For underlying assets with log-prices modelled by Gaussian, variance gamma and Merton processes $X\left(t\right)$, the paths can simply be constructed using the Euler–Maruyama algorithm with the built-in Matlab functions for normal, gamma and Poisson pseudo-random variables (Ballotta and Fusai 2018). In all cases the risk-neutral drift was calculated using ${\mu }_{\mathrm{R}\mathrm{N}}=\psi (-i)$ as described by Feng and Linetsky (2008), where $\psi \left(\xi \right)$ is the characteristic exponent of the Lévy process.

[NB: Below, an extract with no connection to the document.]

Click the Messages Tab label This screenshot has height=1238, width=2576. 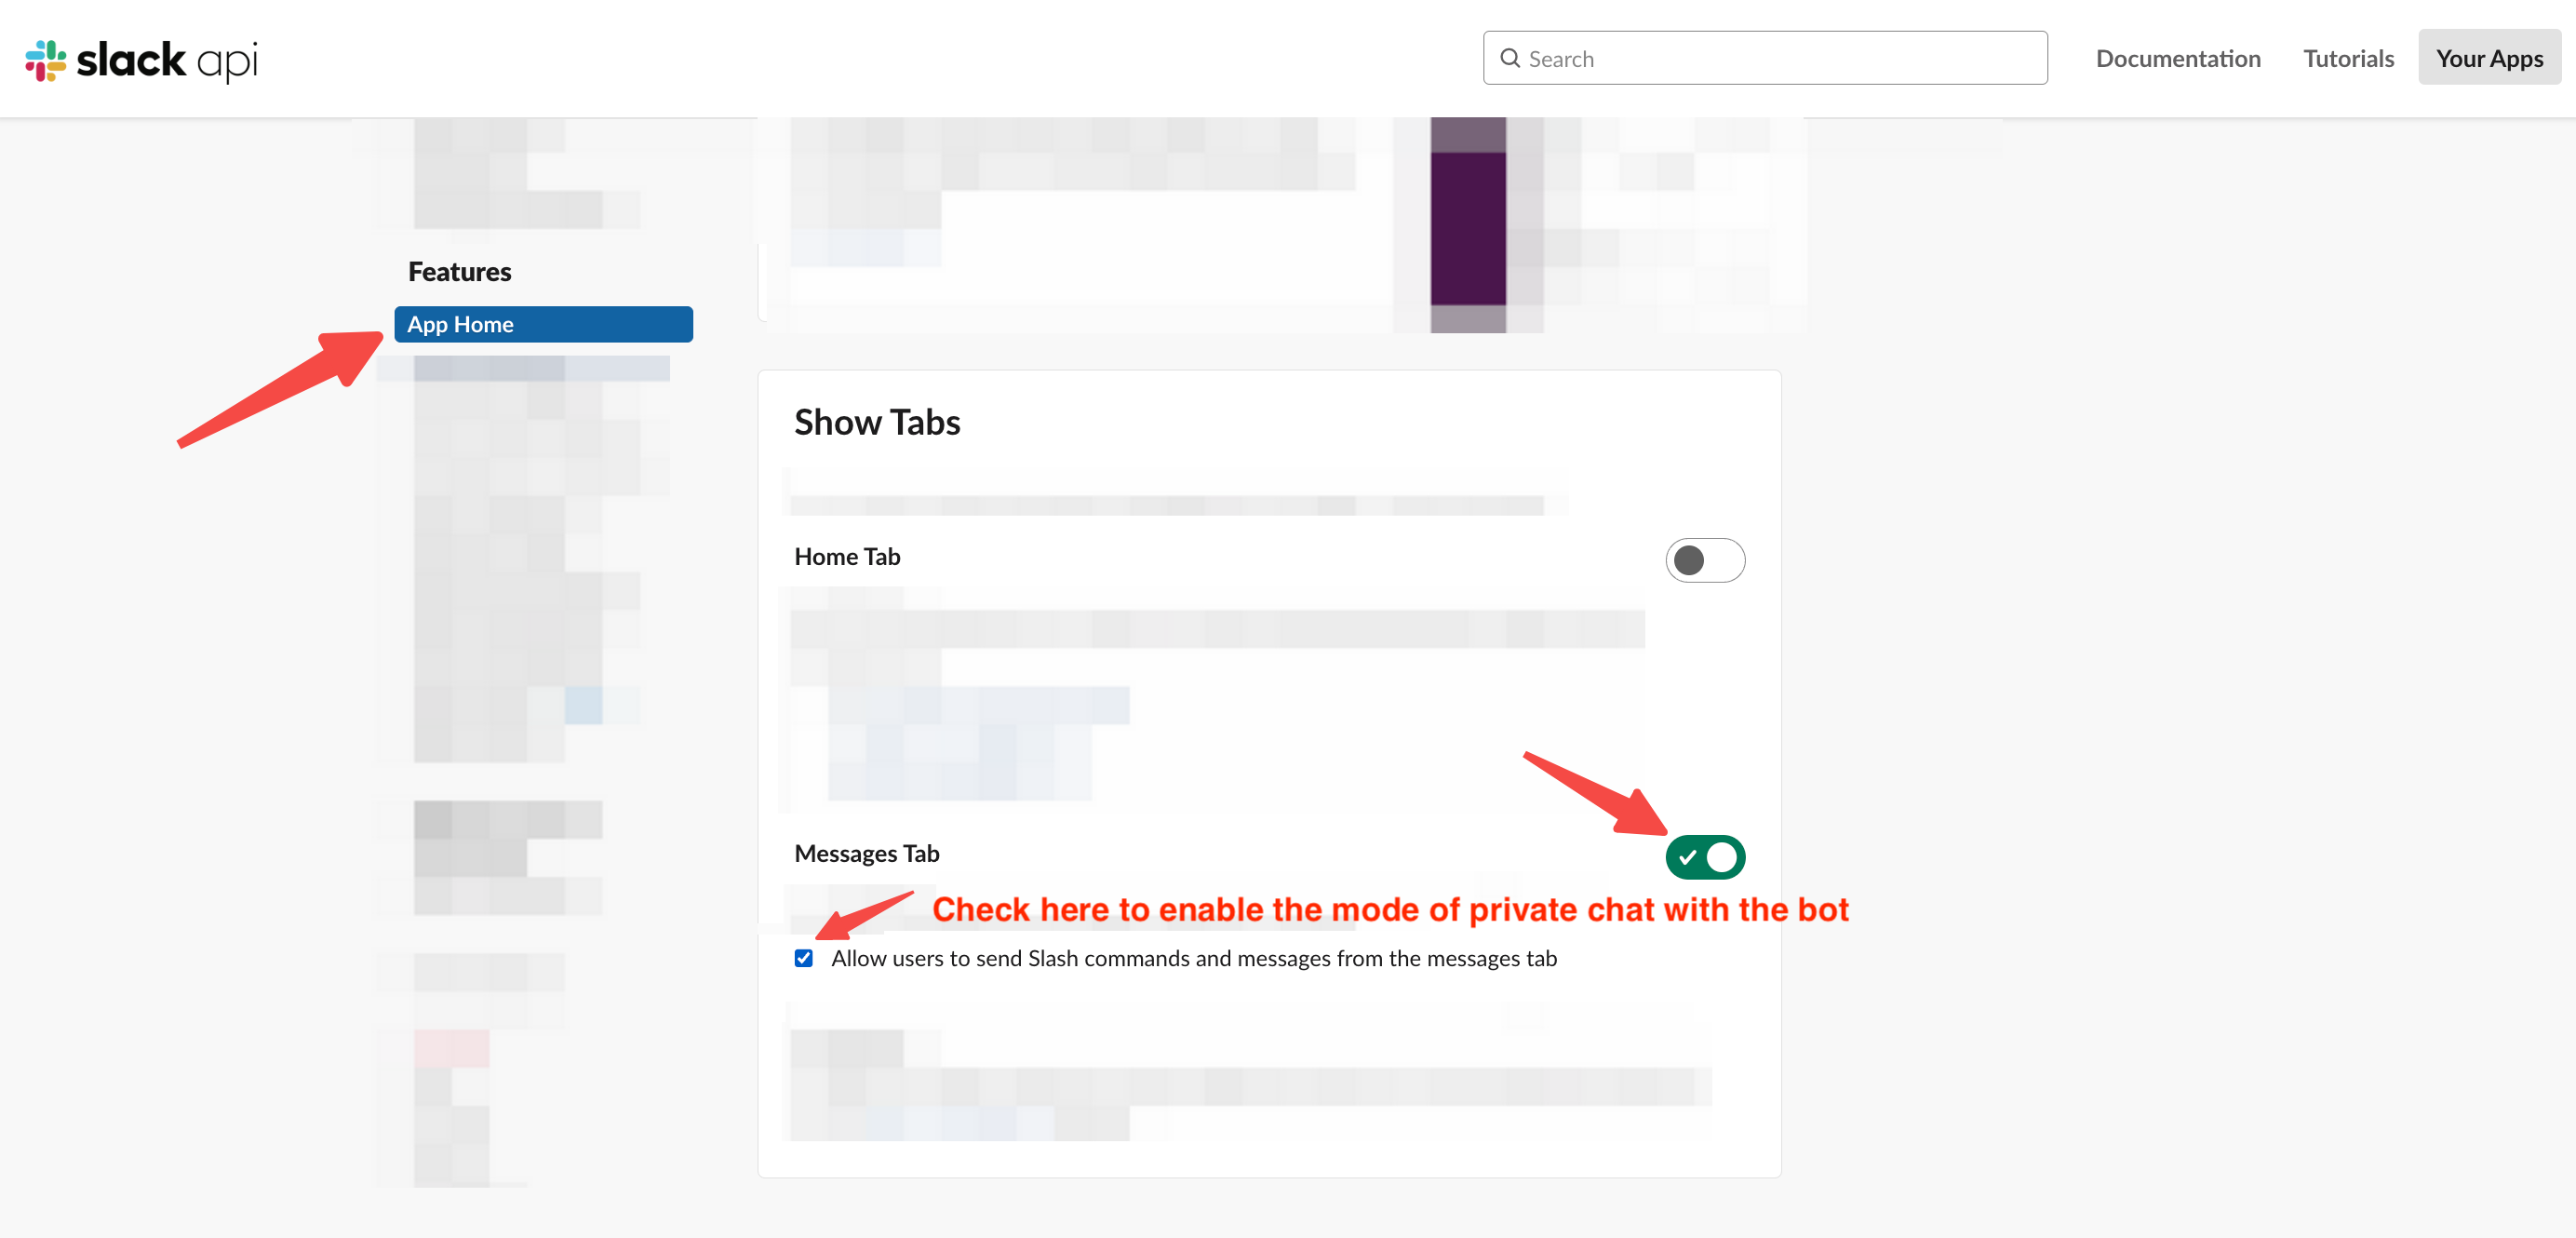coord(867,854)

A step of the Gaussian process (arithmetic Brownian motion) was simulated with (A17) $\mathrm{\Delta }X={\mu }_{\mathrm{R}\mathrm{N}}\mathrm{\Delta }t+\sigma \sqrt{\mathrm{\Delta }t}Z,$(A17) where $Z\stackrel{d}{=}N(0,1)$ is a standard normal random variable.

A step of the variance gamma (VG) process was simulated with (A18) $\mathrm{\Delta }X={\mu }_{\mathrm{R}\mathrm{N}}\mathrm{\Delta }t+\theta G+\sigma \sqrt{G}Z,$(A18) where $G\stackrel{d}{=}\mathrm{\Gamma }\left(1/\right(\nu \mathrm{\Delta }t),\nu )$ is a gamma-distributed random variable and Z is a standard normal random variable.

A step of the Merton jump-diffusion (MJD) process was simulated with (A19) $\mathrm{\Delta }X={\mu }_{\mathrm{R}\mathrm{N}}\mathrm{\Delta }t+\sigma \sqrt{\mathrm{\Delta }t}{Z}_1+{\mu }_{\mathrm{J}}Y+{\sigma }_{\mathrm{J}}\sqrt{Y}{Z}_2,$(A19) where $Y\stackrel{d}{=}\mathrm{P}\mathrm{o}\mathrm{i}\left(\lambda \mathrm{\Delta }t\right)$ is a Poisson-distributed random variable and $Z_1$ and $Z_2$ are independent standard normal random variables.

A.5. α-quantile options

We used two methods to calculate the α-quantile:

1. We simulated a path of N points and then found the jth smallest value, where $j=\alpha N$ rounded to the nearest integer.

2. We combined Monte Carlo with the Dassios–Port–Wendel identity as in Ballotta and Kyprianou (2001): two independent paths over j and N−j dates are simulated and the sum of their respective maximum and minimum is taken to provide an estimate of the α-quantile.

A.6. Perpetual Bermudan options

Although the discrete nature of perpetual Bermudan options is appropriate for a Monte Carlo simulation, the absence of an expiry means that a Monte Carlo scheme with a finite number of dates will not represent the contract exactly. However, we truncate the Monte Carlo simulation so far in the future that the effect of disregarding these dates is less than the standard deviation of the Monte Carlo method itself; this value has been determined empirically. Clearly this is more accurate for high discount factors and large monitoring intervals because the effect of future dates is discounted away more rapidly. The optimal exercise boundary is found with the same approach as in the new method described in section 4.2: the price is calculated for $S_0=D_1$ and $S_0=D_2$, then the boundary is taken as the intersection between the line through these points and the non-zero part of the payoff function $(K-S_0{)}^{+}$, i.e. the line $K-S_0$ for $S_0<K$.